**What the task requires:** Your response should give back each record exactly, word for word.

**Listed entries:**
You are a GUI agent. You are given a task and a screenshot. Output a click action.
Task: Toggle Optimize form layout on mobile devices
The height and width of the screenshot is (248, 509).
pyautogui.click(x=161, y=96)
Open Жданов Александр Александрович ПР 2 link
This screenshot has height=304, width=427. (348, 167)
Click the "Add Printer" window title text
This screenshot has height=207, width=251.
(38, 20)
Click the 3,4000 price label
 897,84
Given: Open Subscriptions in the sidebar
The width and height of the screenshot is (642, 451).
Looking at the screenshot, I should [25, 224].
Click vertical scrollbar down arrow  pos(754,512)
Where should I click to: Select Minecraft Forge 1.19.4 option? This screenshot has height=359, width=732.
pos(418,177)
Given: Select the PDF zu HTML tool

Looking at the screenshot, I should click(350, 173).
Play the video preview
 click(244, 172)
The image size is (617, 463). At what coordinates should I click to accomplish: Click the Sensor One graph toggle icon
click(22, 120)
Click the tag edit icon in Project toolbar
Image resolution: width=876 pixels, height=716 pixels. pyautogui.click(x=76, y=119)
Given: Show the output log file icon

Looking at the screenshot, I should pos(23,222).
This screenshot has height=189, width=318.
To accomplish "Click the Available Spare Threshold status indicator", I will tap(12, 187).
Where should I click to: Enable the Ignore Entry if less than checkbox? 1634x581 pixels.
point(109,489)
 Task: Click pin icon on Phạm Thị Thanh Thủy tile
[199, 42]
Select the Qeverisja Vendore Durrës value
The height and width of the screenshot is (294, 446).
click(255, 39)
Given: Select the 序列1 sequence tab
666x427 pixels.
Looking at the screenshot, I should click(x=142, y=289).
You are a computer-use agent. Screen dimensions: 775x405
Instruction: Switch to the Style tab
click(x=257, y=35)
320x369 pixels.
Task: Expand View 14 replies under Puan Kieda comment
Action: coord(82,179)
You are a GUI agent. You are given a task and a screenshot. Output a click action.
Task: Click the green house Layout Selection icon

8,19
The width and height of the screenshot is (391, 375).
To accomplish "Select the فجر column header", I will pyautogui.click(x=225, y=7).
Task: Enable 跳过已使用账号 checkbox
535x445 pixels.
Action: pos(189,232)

**Response to this task:**
You are a GUI agent. You are given a task and a screenshot. Output a click action.
Task: Toggle Optimize form layout on mobile devices
The height and width of the screenshot is (248, 509).
pyautogui.click(x=161, y=96)
Open Жданов Александр Александрович ПР 2 link
This screenshot has height=304, width=427. (348, 167)
Click the "Add Printer" window title text
This screenshot has height=207, width=251.
(38, 20)
Click the 3,4000 price label
 897,84
Given: Open Subscriptions in the sidebar
The width and height of the screenshot is (642, 451).
Looking at the screenshot, I should [25, 224].
Click vertical scrollbar down arrow  pos(754,512)
Where should I click to: Select Minecraft Forge 1.19.4 option? This screenshot has height=359, width=732.
pos(418,177)
Given: Select the PDF zu HTML tool

Looking at the screenshot, I should click(350, 173).
Play the video preview
 click(244, 172)
The image size is (617, 463). At what coordinates should I click to accomplish: Click the Sensor One graph toggle icon
click(22, 120)
Click the tag edit icon in Project toolbar
Image resolution: width=876 pixels, height=716 pixels. pyautogui.click(x=76, y=119)
Given: Show the output log file icon

Looking at the screenshot, I should pos(23,222).
This screenshot has height=189, width=318.
To accomplish "Click the Available Spare Threshold status indicator", I will tap(12, 187).
Where should I click to: Enable the Ignore Entry if less than checkbox? 1634x581 pixels.
point(109,489)
 Task: Click pin icon on Phạm Thị Thanh Thủy tile
[199, 42]
Select the Qeverisja Vendore Durrës value
The height and width of the screenshot is (294, 446).
click(255, 39)
Given: Select the 序列1 sequence tab
666x427 pixels.
Looking at the screenshot, I should click(x=142, y=289).
You are a computer-use agent. Screen dimensions: 775x405
Instruction: Switch to the Style tab
click(x=257, y=35)
320x369 pixels.
Task: Expand View 14 replies under Puan Kieda comment
Action: coord(82,179)
You are a GUI agent. You are given a task and a screenshot. Output a click action.
Task: Click the green house Layout Selection icon

8,19
The width and height of the screenshot is (391, 375).
To accomplish "Select the فجر column header", I will pyautogui.click(x=225, y=7).
Task: Enable 跳过已使用账号 checkbox
535x445 pixels.
Action: pos(189,232)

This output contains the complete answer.